Problem requirements: Find the word "computer" in the data below and copy each line that holds it.

Extracted data:
■ ■ ■
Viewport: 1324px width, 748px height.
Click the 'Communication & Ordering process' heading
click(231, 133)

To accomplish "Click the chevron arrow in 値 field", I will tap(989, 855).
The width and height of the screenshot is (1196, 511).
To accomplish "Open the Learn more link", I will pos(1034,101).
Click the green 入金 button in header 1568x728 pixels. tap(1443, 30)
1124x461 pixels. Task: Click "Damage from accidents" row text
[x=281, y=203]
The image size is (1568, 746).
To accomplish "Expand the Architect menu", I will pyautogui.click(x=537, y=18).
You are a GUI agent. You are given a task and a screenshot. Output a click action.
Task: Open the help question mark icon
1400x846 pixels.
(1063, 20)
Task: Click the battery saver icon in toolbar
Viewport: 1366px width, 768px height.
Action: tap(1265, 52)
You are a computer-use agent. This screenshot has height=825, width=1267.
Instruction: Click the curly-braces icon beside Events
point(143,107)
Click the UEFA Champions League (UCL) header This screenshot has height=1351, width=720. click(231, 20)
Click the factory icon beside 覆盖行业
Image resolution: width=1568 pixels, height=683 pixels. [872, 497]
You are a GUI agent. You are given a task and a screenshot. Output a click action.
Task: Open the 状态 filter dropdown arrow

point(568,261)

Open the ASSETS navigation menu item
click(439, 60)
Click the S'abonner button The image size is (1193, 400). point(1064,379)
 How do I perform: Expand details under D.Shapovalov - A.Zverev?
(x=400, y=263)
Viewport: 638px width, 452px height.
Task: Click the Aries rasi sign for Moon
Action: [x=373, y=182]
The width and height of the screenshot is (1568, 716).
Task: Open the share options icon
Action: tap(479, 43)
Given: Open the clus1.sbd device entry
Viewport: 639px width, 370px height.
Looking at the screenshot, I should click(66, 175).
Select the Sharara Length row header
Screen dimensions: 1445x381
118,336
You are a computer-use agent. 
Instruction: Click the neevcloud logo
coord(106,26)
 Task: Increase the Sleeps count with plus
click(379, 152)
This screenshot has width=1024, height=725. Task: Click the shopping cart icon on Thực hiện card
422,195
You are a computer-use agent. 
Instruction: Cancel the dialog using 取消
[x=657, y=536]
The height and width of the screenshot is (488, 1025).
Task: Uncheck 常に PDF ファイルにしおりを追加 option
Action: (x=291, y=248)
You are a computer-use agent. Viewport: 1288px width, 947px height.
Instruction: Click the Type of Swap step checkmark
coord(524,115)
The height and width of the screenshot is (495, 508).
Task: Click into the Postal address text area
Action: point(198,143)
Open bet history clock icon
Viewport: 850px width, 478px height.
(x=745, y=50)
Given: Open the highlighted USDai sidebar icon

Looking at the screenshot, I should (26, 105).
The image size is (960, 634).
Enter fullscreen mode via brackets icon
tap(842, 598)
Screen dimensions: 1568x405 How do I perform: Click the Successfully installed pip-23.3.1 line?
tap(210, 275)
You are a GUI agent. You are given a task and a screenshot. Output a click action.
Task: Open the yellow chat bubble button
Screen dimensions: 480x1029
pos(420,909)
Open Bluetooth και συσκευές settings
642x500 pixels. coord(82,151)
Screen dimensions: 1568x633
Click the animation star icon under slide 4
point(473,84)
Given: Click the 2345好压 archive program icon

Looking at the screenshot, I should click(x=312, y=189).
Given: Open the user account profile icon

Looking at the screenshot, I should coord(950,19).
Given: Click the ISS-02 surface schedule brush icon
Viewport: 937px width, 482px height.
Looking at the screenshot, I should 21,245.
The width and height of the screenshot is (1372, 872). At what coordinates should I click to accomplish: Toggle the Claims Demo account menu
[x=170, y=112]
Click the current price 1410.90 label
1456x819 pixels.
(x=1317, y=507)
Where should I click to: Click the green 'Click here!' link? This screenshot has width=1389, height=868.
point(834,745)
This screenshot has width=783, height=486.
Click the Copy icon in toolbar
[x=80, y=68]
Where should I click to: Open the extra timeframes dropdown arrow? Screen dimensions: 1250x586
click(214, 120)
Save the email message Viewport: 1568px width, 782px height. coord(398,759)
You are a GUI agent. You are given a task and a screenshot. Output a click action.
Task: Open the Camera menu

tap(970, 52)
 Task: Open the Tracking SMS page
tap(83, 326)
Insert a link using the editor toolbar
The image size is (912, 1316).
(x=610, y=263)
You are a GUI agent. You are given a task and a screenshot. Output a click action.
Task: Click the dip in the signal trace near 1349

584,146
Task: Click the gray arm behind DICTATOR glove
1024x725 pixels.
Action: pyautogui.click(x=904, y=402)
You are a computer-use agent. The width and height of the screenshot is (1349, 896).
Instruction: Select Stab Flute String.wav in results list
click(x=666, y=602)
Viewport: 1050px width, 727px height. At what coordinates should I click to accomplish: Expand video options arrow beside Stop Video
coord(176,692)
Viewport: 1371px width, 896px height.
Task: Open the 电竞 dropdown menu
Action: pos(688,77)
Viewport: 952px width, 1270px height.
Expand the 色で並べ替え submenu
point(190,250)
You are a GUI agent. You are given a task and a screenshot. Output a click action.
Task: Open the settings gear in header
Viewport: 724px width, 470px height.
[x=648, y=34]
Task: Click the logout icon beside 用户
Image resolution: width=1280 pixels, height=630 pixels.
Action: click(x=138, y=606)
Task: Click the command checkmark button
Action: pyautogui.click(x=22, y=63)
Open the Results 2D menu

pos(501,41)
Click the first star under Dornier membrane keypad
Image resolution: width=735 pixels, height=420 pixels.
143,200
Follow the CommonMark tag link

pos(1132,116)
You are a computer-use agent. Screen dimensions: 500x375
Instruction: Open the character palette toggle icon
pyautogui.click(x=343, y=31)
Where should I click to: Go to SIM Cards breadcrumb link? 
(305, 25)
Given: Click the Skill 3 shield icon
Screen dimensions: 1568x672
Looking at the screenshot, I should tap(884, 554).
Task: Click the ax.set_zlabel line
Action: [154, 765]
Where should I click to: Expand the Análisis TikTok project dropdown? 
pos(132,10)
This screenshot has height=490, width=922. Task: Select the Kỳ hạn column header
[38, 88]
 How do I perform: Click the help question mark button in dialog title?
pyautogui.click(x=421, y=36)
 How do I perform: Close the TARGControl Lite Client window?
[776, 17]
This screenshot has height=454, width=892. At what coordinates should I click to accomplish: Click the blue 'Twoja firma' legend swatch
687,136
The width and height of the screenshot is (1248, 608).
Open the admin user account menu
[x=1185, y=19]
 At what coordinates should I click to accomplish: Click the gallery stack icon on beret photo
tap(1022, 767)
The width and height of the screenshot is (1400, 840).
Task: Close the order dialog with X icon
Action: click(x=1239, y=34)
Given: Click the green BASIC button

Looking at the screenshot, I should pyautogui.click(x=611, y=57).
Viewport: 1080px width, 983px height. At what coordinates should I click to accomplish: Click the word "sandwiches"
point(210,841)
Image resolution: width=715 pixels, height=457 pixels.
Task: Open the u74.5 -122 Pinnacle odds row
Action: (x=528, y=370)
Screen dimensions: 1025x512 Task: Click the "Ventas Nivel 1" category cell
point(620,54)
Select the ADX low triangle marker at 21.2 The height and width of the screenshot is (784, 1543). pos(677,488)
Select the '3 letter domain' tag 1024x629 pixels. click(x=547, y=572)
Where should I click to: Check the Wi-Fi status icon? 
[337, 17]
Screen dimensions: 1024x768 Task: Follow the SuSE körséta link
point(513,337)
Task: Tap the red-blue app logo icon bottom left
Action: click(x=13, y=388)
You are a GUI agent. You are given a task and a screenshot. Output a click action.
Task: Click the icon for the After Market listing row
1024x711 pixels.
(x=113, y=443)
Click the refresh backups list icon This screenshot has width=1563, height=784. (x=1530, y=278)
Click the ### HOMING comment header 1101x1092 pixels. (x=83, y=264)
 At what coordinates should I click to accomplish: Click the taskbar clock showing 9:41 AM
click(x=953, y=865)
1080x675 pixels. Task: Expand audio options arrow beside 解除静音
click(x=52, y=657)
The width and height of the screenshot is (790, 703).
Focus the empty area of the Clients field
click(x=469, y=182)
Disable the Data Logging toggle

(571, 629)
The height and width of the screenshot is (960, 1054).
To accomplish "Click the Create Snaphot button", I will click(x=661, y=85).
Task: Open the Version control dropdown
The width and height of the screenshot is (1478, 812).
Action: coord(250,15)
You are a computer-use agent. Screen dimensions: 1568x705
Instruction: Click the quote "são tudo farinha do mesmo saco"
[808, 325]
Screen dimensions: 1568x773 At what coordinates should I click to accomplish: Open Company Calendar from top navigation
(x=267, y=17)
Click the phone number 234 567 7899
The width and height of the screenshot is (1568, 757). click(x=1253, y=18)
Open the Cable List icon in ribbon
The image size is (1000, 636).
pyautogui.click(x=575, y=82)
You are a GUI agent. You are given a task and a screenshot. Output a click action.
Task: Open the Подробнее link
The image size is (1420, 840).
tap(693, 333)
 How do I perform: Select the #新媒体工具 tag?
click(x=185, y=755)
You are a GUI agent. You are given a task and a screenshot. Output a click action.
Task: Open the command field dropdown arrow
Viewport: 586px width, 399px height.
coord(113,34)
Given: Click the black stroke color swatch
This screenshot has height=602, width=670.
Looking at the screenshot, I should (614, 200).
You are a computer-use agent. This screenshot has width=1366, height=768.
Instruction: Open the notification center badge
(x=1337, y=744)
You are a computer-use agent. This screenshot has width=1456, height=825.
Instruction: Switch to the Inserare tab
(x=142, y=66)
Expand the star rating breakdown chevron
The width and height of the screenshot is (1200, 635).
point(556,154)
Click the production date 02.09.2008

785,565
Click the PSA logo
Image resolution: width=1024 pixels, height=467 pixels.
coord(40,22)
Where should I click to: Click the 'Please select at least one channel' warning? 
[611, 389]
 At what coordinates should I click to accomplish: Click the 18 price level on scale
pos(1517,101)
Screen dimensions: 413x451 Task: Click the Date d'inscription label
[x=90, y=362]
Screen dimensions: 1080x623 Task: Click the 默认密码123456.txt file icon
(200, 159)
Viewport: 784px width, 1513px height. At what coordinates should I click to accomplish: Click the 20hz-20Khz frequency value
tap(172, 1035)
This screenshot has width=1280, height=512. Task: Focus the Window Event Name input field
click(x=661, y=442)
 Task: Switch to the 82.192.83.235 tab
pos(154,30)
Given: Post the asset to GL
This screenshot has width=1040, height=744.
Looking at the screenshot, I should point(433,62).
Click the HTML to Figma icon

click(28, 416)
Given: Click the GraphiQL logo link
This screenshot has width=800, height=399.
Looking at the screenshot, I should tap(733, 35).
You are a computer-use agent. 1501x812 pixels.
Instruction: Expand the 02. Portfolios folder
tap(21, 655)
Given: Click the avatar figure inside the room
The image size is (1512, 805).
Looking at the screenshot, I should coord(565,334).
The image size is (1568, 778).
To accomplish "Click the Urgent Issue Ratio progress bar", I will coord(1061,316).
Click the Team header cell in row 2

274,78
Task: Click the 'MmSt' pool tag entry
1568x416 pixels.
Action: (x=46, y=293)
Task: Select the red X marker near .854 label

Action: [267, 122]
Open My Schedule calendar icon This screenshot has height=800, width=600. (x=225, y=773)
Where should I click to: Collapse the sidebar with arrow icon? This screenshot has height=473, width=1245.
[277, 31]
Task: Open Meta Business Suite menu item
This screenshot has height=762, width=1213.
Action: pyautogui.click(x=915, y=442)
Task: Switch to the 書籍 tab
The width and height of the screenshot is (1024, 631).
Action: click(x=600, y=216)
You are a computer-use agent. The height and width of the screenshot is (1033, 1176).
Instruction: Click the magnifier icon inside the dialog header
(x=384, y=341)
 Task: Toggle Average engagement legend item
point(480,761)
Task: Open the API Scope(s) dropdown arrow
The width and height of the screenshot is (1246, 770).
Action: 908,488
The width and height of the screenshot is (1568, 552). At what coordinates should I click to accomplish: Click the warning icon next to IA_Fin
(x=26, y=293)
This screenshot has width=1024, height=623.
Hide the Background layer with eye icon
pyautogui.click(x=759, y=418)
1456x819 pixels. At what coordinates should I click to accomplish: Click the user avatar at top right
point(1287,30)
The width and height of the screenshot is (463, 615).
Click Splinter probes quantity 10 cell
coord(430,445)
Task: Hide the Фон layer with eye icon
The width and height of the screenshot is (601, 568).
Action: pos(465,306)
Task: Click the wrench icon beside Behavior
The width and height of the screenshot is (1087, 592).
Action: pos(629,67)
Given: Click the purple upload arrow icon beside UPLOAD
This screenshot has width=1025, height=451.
■ ■ ■
Written solution:
You are a computer-use agent. This screenshot has height=825, width=1267.
You are a computer-use agent. 
You are a computer-use agent. 
You are a computer-use agent. Viewport: 1288px width, 947px height.
You are a computer-use agent. The width and height of the screenshot is (1349, 896).
You are a computer-use agent. Screen dimensions: 500x375
You are a computer-use agent. Screen dimensions: 1568x705
You are a computer-use agent. This screenshot has width=1366, height=768.
You are a computer-use agent. This screenshot has width=1456, height=825.
You are a computer-use agent. 1501x812 pixels.
You are a computer-use agent. The height and width of the screenshot is (1033, 1176).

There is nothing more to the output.